Home, auto and commercial insurers sent teams to assess the damage and were taking claims at temporary centers set up at venues ranging from Wal-Marts to the Daytona International Speedway.
Both State Farm Insurance and Allstate Insurance, the nation’s two biggest insurers, are facing steep losses from Charley, which killed at least 17 people and left 25 counties declared federal disaster areas. But the blow will be eased somewhat by the Hurricane Catastrophe Fund which Florida established in the wake of devastating Hurricane Andrew in 1992.
State Farm said its losses would be limited to no more than $200 million because of the Florida fund and reinsurance contracts. Reinsurers provide backup for primary insurance companies, enabling the system to spread risk so it can cover losses from major disasters.
Allstate said it would pay the first $289 million of catastrophic losses in Florida, but the company had not actually estimated losses yet. The nation’s biggest publicly traded insurer said it does not expect the storm to have a material impact on its operating results or financial condition.
Neither Illinois-based insurer would project the total number of claims expected to be filed.
“There are lots of areas that people haven’t been able to get into yet, so we’re still trying to figure it out,” said spokesman Kip Diggs at State Farm headquarters in Bloomington, Ill. “Our greatest concern is for the safety of the folks down there.”

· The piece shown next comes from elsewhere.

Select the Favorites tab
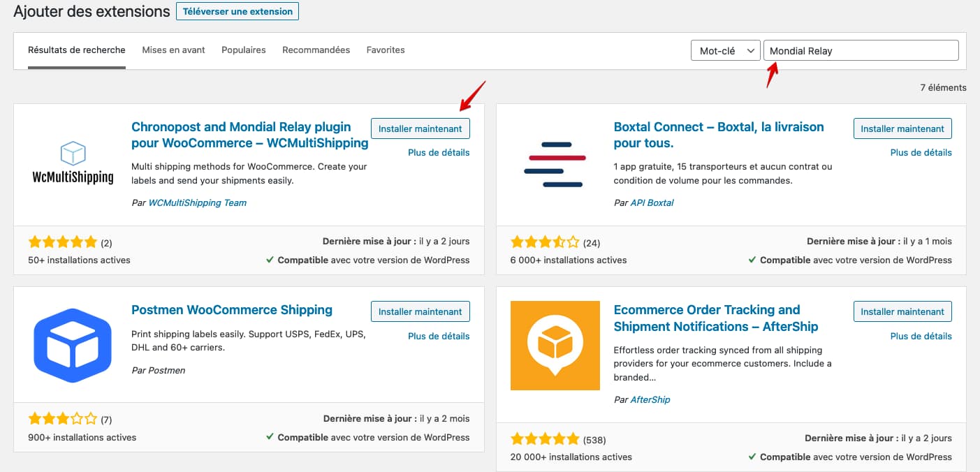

Munich Re, the world’s largest reinsurer, estimated the total value of damage caused by Hurricane Charley at about $20 billion and put total losses covered by insurance at between $7 billion and $14 billion. Munich Re estimated its own exposure to be in “the low three-digit-million dollar range,” spokesman Florian Woest said.
Another estimate was slightly lower. AIR Worldwide Corp., a Boston-based risk modeling company that helps corporations assess catastrophe risk, pegged insured losses at $6 billion to $10 billion.

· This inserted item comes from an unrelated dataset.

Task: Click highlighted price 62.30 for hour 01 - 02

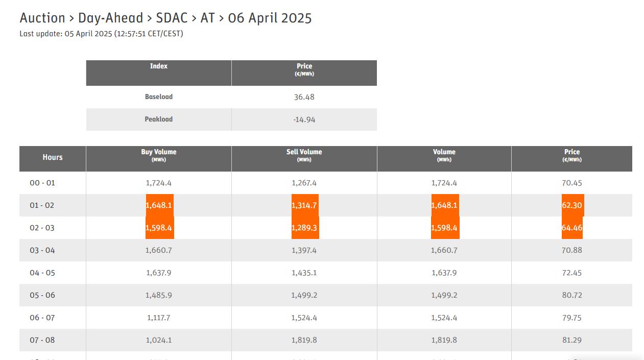Action: point(572,205)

Both figures are preliminary, with reports of storm damage still being assesses. Another advisory company that gives disaster and catastrophic estimates, Insurance Services Office Inc. of Jersey City, N.J., said at least another week is needed to compile a reliable estimate.
State Farm, Florida’s largest home insurer, has about 23 percent of the residential market in hardest-hit Charlotte County, nearly three times the share of Allstate. The company had received 19,454 homeowners’ claims and 1,552 auto claims as of 3 p.m. Sunday, Diggs said.
Adjusters from both those companies and others were combing the area Monday. State Farm said it had brought in several hundred catastrophe claims representatives and set up six temporary claims processing centers in the affected area — two at Wal-Marts, others at Target and Publix stores and one at the Daytona speedway.